What is more, the crew behind 1917 devised a modified Steadicam rig that allowed the harness to be worn on the camera operator’s back with the monitor swiveled around to the operator’s front. This way the camera operator could run away from the actors while the actors ran toward the camera. When Schofield (MacKay) runs through the trenches during the film’s climactic moments, the camera operator faces the same way and runs ahead of the actor.

When Schofield must cross a broken bridge, the camera operators follow him with a handheld Steadicam shot and then attach the camera to waiting crane that captures the rest of Schofield’s journey across. A similar move occurs when Schofield runs cuts through an active battlefield to get to the other side of the trench: two camera operators follow the character out of the trench and then attach the camera to a waiting rig mounted on a truck, which drives ahead of him the rest of the way.

These tracking shots serve the film’s narrative by making the audience feel the distance the characters travel. With its sparse exposition, 1917 doesn’t have a traditional audience surrogate – a character who stands in for the audience – so the camera serves as a stand-in for the audience.
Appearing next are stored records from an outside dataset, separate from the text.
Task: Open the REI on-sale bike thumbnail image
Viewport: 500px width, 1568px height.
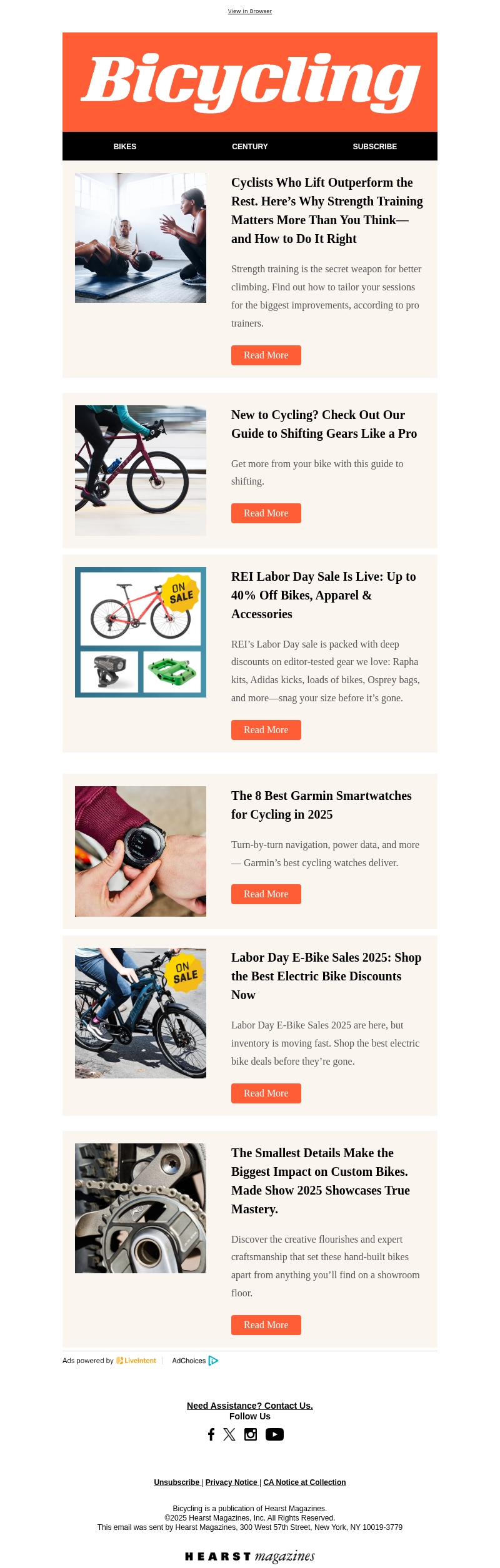Action: (x=141, y=632)
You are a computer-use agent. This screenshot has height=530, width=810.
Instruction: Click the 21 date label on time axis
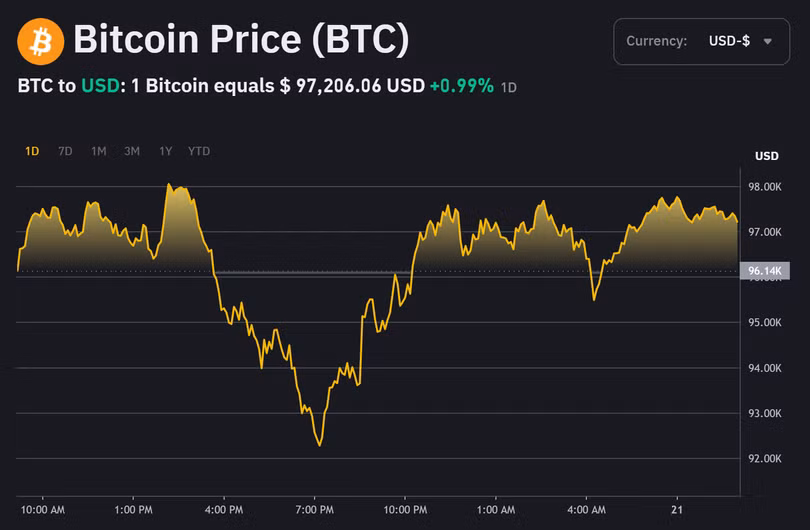point(677,510)
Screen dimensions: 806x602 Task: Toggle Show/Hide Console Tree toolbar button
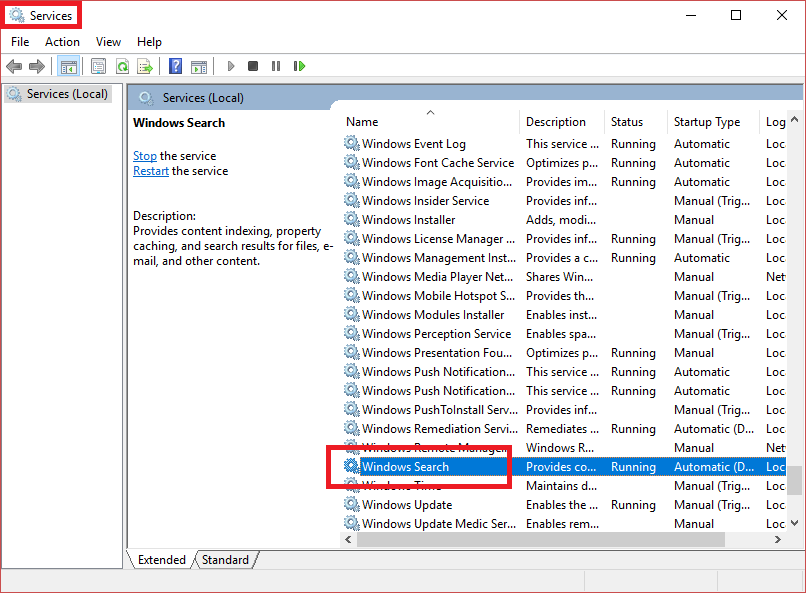point(69,66)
When the camera literally travels every step that the characters do, the audience feels as though they’ve been on the same journey. Every technical element preserves the one-shot pastiche, which is the primary method that enhances the film’s immersiveness, but the tracking shots in particular makes the audience feel they’ve walked the same miles the characters have.

Shot/Reverse Shots

Normally dialogue is filmed in shot/reverse shots. The camera is set up behind one of the actors, the scene plays, and later the camera is set up behind the other actor. The editor cuts together the two shots, and the finished product depicts two characters speaking to each other with two different camera angles.
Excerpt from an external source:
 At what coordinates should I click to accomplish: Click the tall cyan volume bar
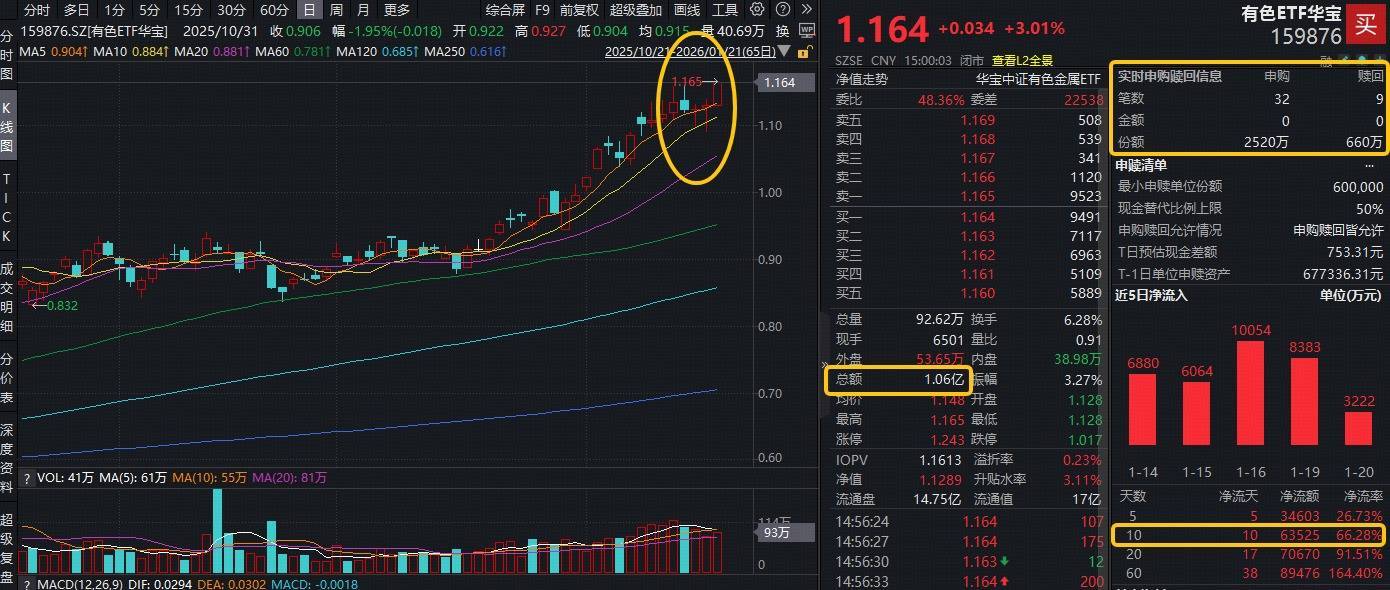click(x=216, y=531)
Because 1917 cannot cut, Deakins and Mendes had to figure out how to give both sides of a face-to-face conversation adequate coverage. This is done with clever blocking and a 360-degree swivel. For example, in the scene in which General Erinmore (Colin Firth) gives the soldiers their mission, the camera follows both soldiers down a corridor to find Erinmore standing there. The scene would be static if Erinmore’s entire monologue is delivered in this one shot, so Mendes makes Erinmore move and refer to a map farther in the room. Initially following the character gives the camera an excuse to shift focus around to the two soldiers.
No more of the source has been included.